Fenway Health’s Family Medicine providers and staff provide care for your whole family including infants, toddlers, school-age children, teens, pregnant women, and adults. Our family practitioners complete advanced training in pediatrics, obstetrics and gynecology, internal medicine, and other specialties so they can care for patients of all ages. We’re excited to welcome our new Family Medicine Physician Assistant (PA) Joseph English. We chatted with Joe about his new role, his background, and why he loves working in health care.
Fenway Health: What inspired you to become a Physician Assistant (PA) in family medicine?
Joe: I started out my career doing inpatient medicine. I spent 10 years working in the Medical ICU of a large teaching hospital. After a decade or so of being in that specialty I decided to explore other medical specialties. I spent some time working in a clinic in rural Uganda, and when I came back to the U.S. I investigated family medicine. Prior to joining Fenway Health I worked in Family Medicine in the Cambridge Health Alliance for about five years.
Can you tell us briefly what the educational and training requirements for becoming a PA?
The requirements for becoming a PA vary from state to state. However, the general education process is to obtain a Master’s Degree from a college or university with a Physician Assistant program. That requires a year of didactic training followed by a year of clinical rotations. As a student, you rotate through all of the medical and surgical specialties such as emergency medicine, surgery, pediatrics, and internal medicine—to name a few.
What brought you to Fenway Health?
I decided to join Fenway Health because I wanted to continue working in a Patient Centered Medical Home. I was also interested in diversifying my scope of practice to include working with the LGBTQ population that Fenway Health serves
What do you like most about being a Physician Assistant here?

> PROBLEM TO SOLVE:
Revise the part of the Fenway Health interview that opens with the words containing "Fenway Health’s Family" and closes with "in health care.", and change "toddlers" to "preschoolers". The lines below are separate material, apart from the Fenway Health interview.

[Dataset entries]
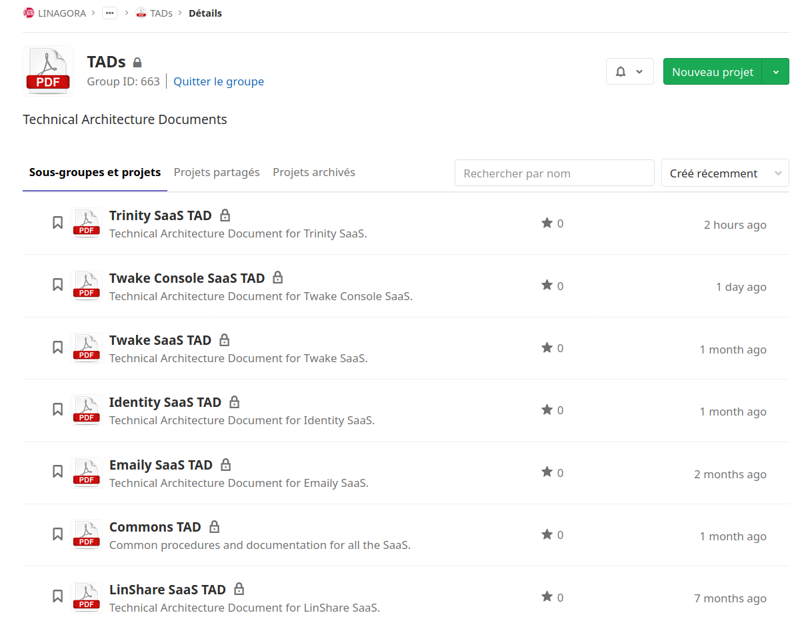806x625 pixels.
Task: Select Sous-groupes et projets tab
Action: (95, 172)
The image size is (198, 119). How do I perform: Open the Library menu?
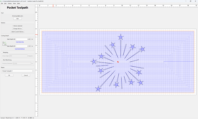pos(10,3)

> OUTPUT BELOW:
Fenway Health’s Family Medicine providers and staff provide care for your whole family including infants, preschoolers, school-age children, teens, pregnant women, and adults. Our family practitioners complete advanced training in pediatrics, obstetrics and gynecology, internal medicine, and other specialties so they can care for patients of all ages. We’re excited to welcome our new Family Medicine Physician Assistant (PA) Joseph English. We chatted with Joe about his new role, his background, and why he loves working in health care.